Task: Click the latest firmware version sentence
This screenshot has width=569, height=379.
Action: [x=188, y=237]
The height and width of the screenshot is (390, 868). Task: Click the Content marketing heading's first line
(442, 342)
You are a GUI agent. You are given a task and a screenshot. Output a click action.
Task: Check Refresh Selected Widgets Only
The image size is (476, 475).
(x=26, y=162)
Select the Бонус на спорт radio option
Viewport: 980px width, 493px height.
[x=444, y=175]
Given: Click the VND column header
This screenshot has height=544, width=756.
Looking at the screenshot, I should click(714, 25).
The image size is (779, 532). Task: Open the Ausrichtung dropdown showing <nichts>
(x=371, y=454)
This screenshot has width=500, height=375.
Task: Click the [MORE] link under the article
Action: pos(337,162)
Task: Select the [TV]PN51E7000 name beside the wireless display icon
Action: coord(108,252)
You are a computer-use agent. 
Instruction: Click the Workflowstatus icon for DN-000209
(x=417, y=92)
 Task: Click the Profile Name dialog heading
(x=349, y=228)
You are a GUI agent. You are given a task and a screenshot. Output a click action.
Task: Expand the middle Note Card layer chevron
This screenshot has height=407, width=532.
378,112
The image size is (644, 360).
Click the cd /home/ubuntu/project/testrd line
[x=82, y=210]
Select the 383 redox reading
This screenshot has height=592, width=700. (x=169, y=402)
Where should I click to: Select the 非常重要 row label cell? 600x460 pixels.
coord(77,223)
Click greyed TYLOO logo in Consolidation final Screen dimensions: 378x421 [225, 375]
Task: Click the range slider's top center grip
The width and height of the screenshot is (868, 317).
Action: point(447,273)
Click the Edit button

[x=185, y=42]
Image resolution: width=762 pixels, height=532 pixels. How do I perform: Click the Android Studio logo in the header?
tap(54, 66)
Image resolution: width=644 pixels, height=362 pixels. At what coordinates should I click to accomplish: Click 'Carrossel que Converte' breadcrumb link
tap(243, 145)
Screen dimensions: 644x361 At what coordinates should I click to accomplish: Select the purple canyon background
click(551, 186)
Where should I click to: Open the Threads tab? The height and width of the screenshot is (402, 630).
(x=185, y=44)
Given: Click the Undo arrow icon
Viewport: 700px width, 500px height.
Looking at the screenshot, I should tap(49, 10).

━━━━

> **YOUR OBJECTIVE**:
Repeat only the tail of the entries, exactly: the line containing "Screen dimensions: 644x361" and every line after it, to the end.

> **RESPONSE TO THIS TASK**:
Screen dimensions: 644x361 At what coordinates should I click to accomplish: Select the purple canyon background
click(551, 186)
Where should I click to: Open the Threads tab? The height and width of the screenshot is (402, 630).
(x=185, y=44)
Given: Click the Undo arrow icon
Viewport: 700px width, 500px height.
Looking at the screenshot, I should tap(49, 10).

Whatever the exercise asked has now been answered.